O editor sugeriu que eu abordasse a temática do câncer de próstata para esta edição do mês de novembro. Resolvi reeditar um texto que escrevi há 12 anos para que o leitor tire suas conclusões sobre o que mudou nesta década com relação à prevenção masculina ao câncer de próstata. Eis o texto.

         “No início deste ano (2008) um caso de câncer chamou a atenção da mídia: Nenê, jogador brasileiro de basquete junto ao Denver da NBA dos EUA, afastava-se das quadras e a privacidade exigia que, momentaneamente, não se divulgasse por qual motivo de saúde. Naturalmente várias especulações ocorreram até que se diagnosticasse o câncer de testículo. Muito se fala que o câncer que mais acomete o homem é o de próstata – correto – mas pouco se fala de câncer de testículo ou de pênis. Isso tem uma razão: em 2005, levantamento da Sociedade Brasileira de Urologia (SBU) mostrou que a incidência do câncer de próstata no Brasil é de aproximadamente 51 (cinquenta e um) casos novos a cada 100 mil habitantes, enquanto que para o câncer de testículo a ocorrência de 2 (dois) casos para cada 100 mil habitantes. (obs*: hoje, no ano de 2020 a média de câncer de próstata para o nordeste brasileiro é de 72 para cada 100 mil habitantes.) Ou seja, há muito mais casos de câncer de próstata entre a população masculina, o que o deixa mais divulgado. No entanto, o que pouca gente sabe é que há um tipo de câncer que pode levar à amputação do órgão genital masculino, o câncer de pênis. No Brasil, este câncer representa cerca de 2% do total de tumores no homem e é cerca de 5 (cinco) vezes mais comum nas regiões Norte e Nordeste em comparação às regiões Sul e Sudeste. Segundo a SBU estes casos têm estreita relação com baixas condições sócio econômicas da população masculina, onde a falta de cuidados com a higiene do pênis, e a falta de trato a pequenas rachaduras ou a leves ferimentos são apontados como corresponsáveis.
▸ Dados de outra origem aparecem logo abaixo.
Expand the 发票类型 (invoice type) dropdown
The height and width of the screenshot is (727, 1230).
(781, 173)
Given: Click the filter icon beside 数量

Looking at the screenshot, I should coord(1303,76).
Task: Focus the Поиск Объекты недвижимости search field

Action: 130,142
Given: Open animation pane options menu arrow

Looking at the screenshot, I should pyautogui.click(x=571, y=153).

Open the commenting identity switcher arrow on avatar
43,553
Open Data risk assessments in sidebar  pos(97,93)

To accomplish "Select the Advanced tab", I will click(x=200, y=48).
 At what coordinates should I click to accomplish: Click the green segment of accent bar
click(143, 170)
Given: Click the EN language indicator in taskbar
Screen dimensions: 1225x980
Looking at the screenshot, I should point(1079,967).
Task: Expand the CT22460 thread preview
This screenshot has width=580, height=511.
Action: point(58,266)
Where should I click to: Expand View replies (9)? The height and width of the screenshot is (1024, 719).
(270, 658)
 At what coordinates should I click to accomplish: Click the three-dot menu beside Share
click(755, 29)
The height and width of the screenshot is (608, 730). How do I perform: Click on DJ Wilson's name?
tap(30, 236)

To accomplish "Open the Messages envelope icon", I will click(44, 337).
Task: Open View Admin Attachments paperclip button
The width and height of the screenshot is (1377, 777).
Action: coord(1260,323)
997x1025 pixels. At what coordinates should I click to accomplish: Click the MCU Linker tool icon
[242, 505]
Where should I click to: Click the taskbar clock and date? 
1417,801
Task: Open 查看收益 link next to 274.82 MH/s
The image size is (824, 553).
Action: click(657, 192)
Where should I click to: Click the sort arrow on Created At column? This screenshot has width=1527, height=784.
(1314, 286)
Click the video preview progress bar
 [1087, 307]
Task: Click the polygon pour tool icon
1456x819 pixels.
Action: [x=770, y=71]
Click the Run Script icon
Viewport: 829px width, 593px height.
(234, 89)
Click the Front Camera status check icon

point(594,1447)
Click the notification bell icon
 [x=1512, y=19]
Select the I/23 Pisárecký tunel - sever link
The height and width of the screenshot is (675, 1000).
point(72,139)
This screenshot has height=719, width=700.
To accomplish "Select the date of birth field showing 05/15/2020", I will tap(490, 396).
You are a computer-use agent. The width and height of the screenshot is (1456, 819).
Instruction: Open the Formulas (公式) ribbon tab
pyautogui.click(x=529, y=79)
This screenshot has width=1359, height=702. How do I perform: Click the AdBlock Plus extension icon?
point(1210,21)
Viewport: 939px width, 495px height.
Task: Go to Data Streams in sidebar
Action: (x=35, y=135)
          O apelo no título deste artigo é para um sentimento: o de que o homem não deve ter vergonha para tratar destas questões, principalmente quando tal omissão pode pôr em risco sua vida, seus planos futuros, seus sonhos. Então, façamos uma breve reflexão sobre o que este sentimento pode significar. Há muita resistência (e folclore) quanto ao exame da próstata: piadas masculinas decorrentes, vergonha em assumir ter realizado o exame de toque, etc. Mais recentemente, exames laboratoriais (PSA sérico) têm postergado o de toque retal, minimizando o que para muitos homens é um constrangimento. Ora, foi apenas por ter realizado um exame de urina antidoping que Nenê, um jovem atleta de 25 anos de idade soube de seu diagnóstico e, o mais importante, conseguiu a tempo livrar-se do câncer de testículo. Não fosse isto, tivesse ele outra profissão que não exigisse tal cuidado com a saúde, como estaria hoje? Pela intervenção médica ocorrida em tempo, evitou-se a metástase, ou seja, com que as células cancerígenas se espalhassem pelo corpo e com isto que se agravasse ou comprometesse a saúde e a vida de Nenê.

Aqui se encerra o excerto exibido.